CEOS de Nissan e Honda. Foto: Divulgação
As montadas Nissan e Honda estão em negociações para uma fusão que pode resultar no terceiro maior grupo automotivo do mundo, com previsão de conclusão para 2026. Esse movimento gera grandes expectativas e incertezas, especialmente em relação à Renault, que possui 35,7% de participação na Nissan e está ciente das discussões, mas não se opõe a elas.
Um dos principais pontos de interesse é como essa mudança afetará os projetos já em andamento entre as duas marcas. A primeira grande colaboração resultante dessa nova aliança será a nova geração do Nissan Kicks, esperada para chegar ao Brasil em meados de 2025. Construído sobre a plataforma CMF-B de origem francesa, o Kicks também utilizará o motor do Renault Kardian, garantindo que as características da parceria anterior sejam mantidas.
Além disso, a futura picape da Nissan, que será uma variação do conceito Renault Niagara, permanece nos planos, com lançamento previsto para 2026. Entretanto, a fusão pode trazer novas inovações, como um conjunto híbrido desenvolvido em colaboração com a Honda, que pode começar a ser introduzido gradualmente a partir de 2026.

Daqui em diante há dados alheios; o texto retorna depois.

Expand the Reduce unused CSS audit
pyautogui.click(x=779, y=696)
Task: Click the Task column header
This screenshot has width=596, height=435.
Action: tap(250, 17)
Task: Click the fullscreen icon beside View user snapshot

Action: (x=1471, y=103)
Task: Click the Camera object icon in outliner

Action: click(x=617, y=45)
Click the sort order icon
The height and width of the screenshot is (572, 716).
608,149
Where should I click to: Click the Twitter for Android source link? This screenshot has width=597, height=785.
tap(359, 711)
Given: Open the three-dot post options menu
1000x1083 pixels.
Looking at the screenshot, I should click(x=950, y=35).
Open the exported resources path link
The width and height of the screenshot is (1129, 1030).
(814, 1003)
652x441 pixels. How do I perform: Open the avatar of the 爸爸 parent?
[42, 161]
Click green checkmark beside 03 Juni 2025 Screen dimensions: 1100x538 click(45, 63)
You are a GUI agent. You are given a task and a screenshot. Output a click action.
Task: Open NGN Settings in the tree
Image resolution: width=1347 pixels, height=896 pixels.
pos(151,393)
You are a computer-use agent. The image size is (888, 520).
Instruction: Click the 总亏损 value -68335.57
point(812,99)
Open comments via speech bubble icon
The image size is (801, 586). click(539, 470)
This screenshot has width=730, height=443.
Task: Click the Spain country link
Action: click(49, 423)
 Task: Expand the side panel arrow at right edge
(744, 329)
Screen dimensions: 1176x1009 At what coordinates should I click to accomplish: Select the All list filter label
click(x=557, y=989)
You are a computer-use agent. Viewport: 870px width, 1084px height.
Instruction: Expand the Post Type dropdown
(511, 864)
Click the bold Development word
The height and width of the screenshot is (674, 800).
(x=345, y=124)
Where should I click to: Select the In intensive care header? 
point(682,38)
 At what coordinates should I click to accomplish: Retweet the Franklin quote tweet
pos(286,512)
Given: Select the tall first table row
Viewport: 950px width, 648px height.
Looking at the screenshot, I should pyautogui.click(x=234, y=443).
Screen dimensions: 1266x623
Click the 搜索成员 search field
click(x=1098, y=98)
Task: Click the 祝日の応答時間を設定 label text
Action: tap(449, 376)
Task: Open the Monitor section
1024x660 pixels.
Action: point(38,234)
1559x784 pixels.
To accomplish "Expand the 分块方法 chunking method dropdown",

Os próximos anos serão cruciais para entender como as sinergias entre Nissan e Honda se materializarão. Enquanto os projetos da antiga aliança com a Renault continuam a ser desenvolvidos, a fusão promove inovações e novos produtos no mercado. O setor automobilístico aguarda ansiosamente por mais detalhes sobre essa união e seu impacto nas operações das duas gigantes.